Данглар достал из внутреннего кармана свою чернильную ручку. И речи не могло быть о том, чтобы в подобный момент воспользоваться абы какой ручкой, прихваченной мимоходом с чьего-то стола. Майор сам себе поражался. Ясно представляя себе серьезность своих проступков, он тем не менее сохранял высокомерие и спесь, которая совершенно ему не подходила: она прилипла к нему, словно непрошеная гостья.
– Данглар, вы помните, что я дважды задавал вам вопрос: вы меня до такой степени забыли? – спросил Адамберг, шагнув к нему.
– Очень хорошо помню, комиссар.
– Я все еще жду вашего ответа.
Данглар молча положил свою черную ручку. Адамберг резким движением смел все со стола, включая ручку и папки, которые разлетелись по полу. Он схватил своего подчиненного обеими руками за ворот английской рубашки и стал поднимать со стула, пока лицо Данглара не оказался у него перед глазами. Он отшвырнул ногой стул, чтобы майор не попытался снова сесть и остался у него в руках.
– Вы меня до такой степени забыли, что машете передо мной своей идиотской ручкой и достаете своими идиотскими высказываниями? Забыли до такой степени, что собрали вещи? Что подумали, будто я вас собираюсь уволить и отдать под суд? Во что вы превратились? В полного болвана?!
Адамберг выпустил майора, и тот привалился к стене.

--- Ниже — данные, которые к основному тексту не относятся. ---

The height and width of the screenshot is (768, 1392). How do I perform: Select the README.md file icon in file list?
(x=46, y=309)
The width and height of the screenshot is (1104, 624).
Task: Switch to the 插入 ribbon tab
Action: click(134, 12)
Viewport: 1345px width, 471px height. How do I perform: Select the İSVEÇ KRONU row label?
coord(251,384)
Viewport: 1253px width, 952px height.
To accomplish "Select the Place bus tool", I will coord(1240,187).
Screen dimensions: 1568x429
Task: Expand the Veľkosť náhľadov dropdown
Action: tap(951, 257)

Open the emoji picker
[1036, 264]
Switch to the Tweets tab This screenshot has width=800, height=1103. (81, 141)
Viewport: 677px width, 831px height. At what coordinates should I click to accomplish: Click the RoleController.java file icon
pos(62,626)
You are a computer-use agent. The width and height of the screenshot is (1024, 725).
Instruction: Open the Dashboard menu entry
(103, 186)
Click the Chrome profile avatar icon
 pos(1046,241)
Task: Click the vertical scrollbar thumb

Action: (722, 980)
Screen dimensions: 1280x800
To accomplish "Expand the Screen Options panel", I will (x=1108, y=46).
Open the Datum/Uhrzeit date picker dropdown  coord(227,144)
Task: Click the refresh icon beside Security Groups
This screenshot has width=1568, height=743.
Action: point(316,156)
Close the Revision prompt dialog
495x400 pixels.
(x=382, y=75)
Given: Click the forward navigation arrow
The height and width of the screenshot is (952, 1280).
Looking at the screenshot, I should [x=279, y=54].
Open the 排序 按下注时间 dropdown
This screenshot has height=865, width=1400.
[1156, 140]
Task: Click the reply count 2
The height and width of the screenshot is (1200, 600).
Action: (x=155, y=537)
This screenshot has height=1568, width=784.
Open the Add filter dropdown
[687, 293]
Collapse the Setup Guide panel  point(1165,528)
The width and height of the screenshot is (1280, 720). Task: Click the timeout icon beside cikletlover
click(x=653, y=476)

– Вы так подумали, да или нет? – спросил Адамберг, повышая голос. – Да или нет? Да или нет, черт вас возьми?!
– Да, – ответил Данглар.
– Действительно?
– Да.
Адамберг размахнулся и заехал майору в челюсть. А другой рукой удержал его от падения, потом выпустил, и тот медленно обмяк, словно брошенный на пол костюм. Потом комиссар подошел к окну, раскрыл его настежь, оперся руками о подоконник и вдохнул вечерний аромат цветущей липы. У него за спиной майор с трудом распрямился, часто дыша, и остался сидеть, прислонившись к стене. “Брюки будут испорчены”, – подумал Адамберг. Он не первый раз бил человека, но даже не мог вообразить, что однажды этим самым кулаком ударит Адриена Данглара.
– Ноэль подумал, правда подумал, – не оборачиваясь, сказал он негромко и спокойно, – что крепкий удар разобьет на куски ваш “дурацкий фасад”. Так он сказал. Фасад. Так вот, я вас спрашиваю, Данглар: вы наконец перестали быть дураком?
– Я должен подписать эту бумагу, – с трудом проговорил Данглар, поддерживая рукой челюсть. – Или вас утопят вместе со мной как сообщника в недонесении.
– С какого перепуга?
– Если вы сами этого не сделаете, этим займутся другие.
– Другие – это те, кого вместе со мной вы по-хамски унизили, “удивившись”, что я могу что-то знать о Магеллане. Вы хоть понимаете, как мерзко вы с ними обошлись?